Maine’s Got Talent Winner has story to tell

LEWISTON, ME – From Lewiston, in early March 2017, like the flip of a switch, something was horribly wrong with Amy Stacey Curtis’ brain. Her brain would be deluged with horrific, repetitive, vivid, moving images that would play nonstop, 24 hours a day, for 22 months. Six months into this psychosis Amy lost all control of the muscles in her body including the muscles in her face. Limbs and head in constant motion, she lost her ability to speak, stricken with a severe palsy and sometimes complete non-verbalism.
After 15 months of schizophrenia-diagnosing doctors, two psychiatric wards, and eight antipsychotic drugs, it was finally determined by a naturopath that Amy had had Lyme disease some time in her past and that it had attacked and severely injured my brain. By then it was too late to treat the Lyme disease; it was all about restrengthening Amy’s brain and trying to reclaim her abilities.
After 22 months, Amy’s psychosis was slowed with 16 treatments of electroconvulsive therapy. But it would take two more years for the images to completely stop. Meanwhile, Amy met a local occupational therapist with whom she figured out muscle control fixes through trial and error. After six years of progressing from psychosis and wheelchair, to walker, to cane, back to her feet, Amy was still struggling with her speech when she intuited that playing an instrument could help, doing multiple things at the same time as a regular practice.
Within a week of playing the ukulele Amy was capable again of normal speech except in environments where her brain is over-stimulated. For the past two and a half years, Amy has been learning five cover songs a week, a self-prescribed occupational therapy that has steadily improved her speech even when palsied. Amy has played over 500 songs, singing in Lewiston most Mondays at Fast Breaks’ open mic and many Tuesday open mics at the The Cage. She also shares her story and singing on Facebook, Instagram, YouTube, and TikTok (all @Amy Stacey Curtis), where one of her ukulele videos has over 600K views.

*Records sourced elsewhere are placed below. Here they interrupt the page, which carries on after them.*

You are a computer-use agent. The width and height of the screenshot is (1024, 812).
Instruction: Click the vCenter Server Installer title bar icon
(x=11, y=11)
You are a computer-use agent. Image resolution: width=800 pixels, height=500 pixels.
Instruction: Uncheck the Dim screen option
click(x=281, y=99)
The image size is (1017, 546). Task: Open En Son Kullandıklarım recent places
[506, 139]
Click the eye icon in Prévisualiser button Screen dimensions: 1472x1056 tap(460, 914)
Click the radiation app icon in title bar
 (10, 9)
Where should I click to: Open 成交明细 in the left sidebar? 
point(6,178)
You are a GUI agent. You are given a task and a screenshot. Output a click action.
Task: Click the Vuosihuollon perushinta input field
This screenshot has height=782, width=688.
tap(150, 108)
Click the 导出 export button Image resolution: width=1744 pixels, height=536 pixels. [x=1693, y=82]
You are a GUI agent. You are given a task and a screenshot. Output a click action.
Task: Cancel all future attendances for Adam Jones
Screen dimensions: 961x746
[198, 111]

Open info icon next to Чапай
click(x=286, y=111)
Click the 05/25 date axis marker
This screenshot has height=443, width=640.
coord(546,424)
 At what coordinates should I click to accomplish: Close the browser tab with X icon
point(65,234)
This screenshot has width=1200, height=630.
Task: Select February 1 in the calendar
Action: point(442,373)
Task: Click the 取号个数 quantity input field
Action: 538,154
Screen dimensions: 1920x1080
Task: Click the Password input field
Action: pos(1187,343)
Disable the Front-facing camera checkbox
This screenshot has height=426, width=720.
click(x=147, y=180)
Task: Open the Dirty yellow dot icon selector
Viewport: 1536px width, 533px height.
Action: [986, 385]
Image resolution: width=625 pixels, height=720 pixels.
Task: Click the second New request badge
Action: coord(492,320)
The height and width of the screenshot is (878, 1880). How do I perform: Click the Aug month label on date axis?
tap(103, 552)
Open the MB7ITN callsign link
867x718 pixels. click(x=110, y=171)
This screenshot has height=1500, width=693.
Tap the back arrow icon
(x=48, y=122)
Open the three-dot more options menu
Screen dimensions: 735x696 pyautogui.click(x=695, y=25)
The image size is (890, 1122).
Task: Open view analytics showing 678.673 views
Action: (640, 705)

Amy recently won Maine’s Got Talent, one of eight finalists performing at the Franco Center May 3rd, an event which raised $60,000 for Andwell Partners’ Pediatric Services including speech therapy for kids. She is looking forward to more opportunities to share her story and play her ukulele, to raise awareness about the bigger effects of Lyme disease. She is also actively looking for an agent for her memoir Hero In My Head: How My Brain Saved My Life (Twice).